Engel introduced 0 bills that became law, including via incorporation into other measures, in 2019. Keep in mind that it takes a law to repeal a law. Very few bills ever become law.

Compare to all New York Delegation (0th percentile); Serving 10+ Years (0th percentile); House Democrats (0th percentile); All Representatives (0th percentile).

The legislator must be the primary sponsor of the bill or joint resolution that was enacted or the primary sponsor of a bill or joint resolution for which at least about one third of its text was incorporated into another bill or joint resolution that was enacted as law, as determined by an automated analysis. While a legislator may lay claim to authoring other bills that became law, these cases are difficult for us to track quantitatively. We also exclude bills where the sponsor’s original intent is not in the final bill.


 

Committee Positions

Engel held a leadership position on 1 committee and 0 subcommittees, as either a chair (majority party) or ranking member (minority party), at the end of the session. View Engel’s Profile »

Compare to all New York Delegation (77th percentile); Serving 10+ Years (73rd percentile); House Democrats (86th percentile); All Representatives (87th percentile).


 

Joining Bipartisan Bills

Of the 379 bills that Engel cosponsored, 10% were introduced by a legislator who was not a Democrat. View Cosponsored Bills »

Compare to all New York Delegation (50th percentile); Serving 10+ Years (44th percentile); House Democrats (56th percentile); All Representatives (30th percentile).

Only Democratic and Republican Members of Congress who cosponsored more than 10 bills and resolutions are included in this statistic.


 

Missed Votes

Engel missed 1.0% of votes (7 of 701 votes) in 2019. View Engel’s Profile »

Compare to all New York Delegation (38th percentile); Serving 10+ Years (26th percentile); All Representatives (35th percentile).

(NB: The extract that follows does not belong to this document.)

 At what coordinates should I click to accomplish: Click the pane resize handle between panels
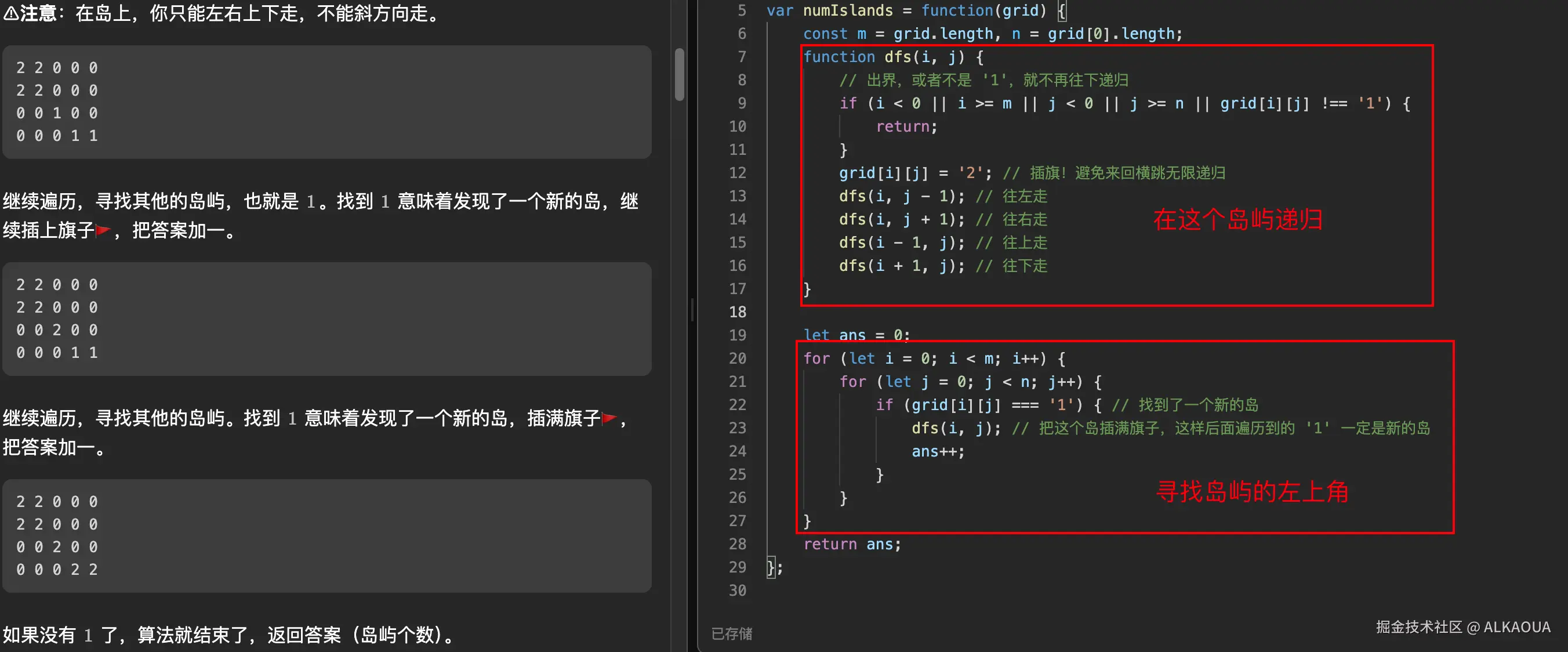click(692, 309)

The Speaker of the House is not included in this statistic because according to current House rules, the Speaker of the House is not required to vote in “ordinary legislative proceedings, and the delegates from the five island territories and the District of Columbia are also not included because they were not elligible to vote in any roll call votes.


Additional Notes

The Speaker’s Votes: Missed votes are not computed for the Speaker of the House. According to current House rules, the Speaker of the House is not required to vote in “ordinary legislative proceedings.” In practice this means the Speaker of the House rarely votes but is not considered absent.

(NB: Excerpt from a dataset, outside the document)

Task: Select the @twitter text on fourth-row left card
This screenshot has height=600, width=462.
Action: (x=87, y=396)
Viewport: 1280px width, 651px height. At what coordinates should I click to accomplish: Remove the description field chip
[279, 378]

Leadership/Ideology: The leadership and ideology scores are not displayed for Members of Congress who introduced fewer than 10 bills, or, for ideology, for Members of Congress that have a low leadership score, as there is usually not enough data in these cases to compute reliable leadership and ideology statistics.

Missing Bills: We exclude bills from some statistics where the sponsor’s original intent is not in the final bill because the bill’s text was replaced in whole with unrelated provisions (i.e. it became a vehicle for passage of unrelated provisions).

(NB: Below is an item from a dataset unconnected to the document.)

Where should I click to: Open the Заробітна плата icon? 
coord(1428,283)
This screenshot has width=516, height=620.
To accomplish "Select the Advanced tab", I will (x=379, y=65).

Ranking Members (RkMembs): The chair of a committee is always selected from the political party that holds the most seats in the chamber, called the “majority party”. The “ranking member” (sometimes “RkMembs”) is the title given to the senior-most member of the committee not in the majority party.

Freshmen/Sophomores: Freshmen and sophomores are Members of Congress whose first term (in the same chamber at the end of 2019) was the 116th Congress (freshmen) or 115th (sophomores). Members of Congress who took office within the last few months of a Congress are considered freshmen in the next Congress as well.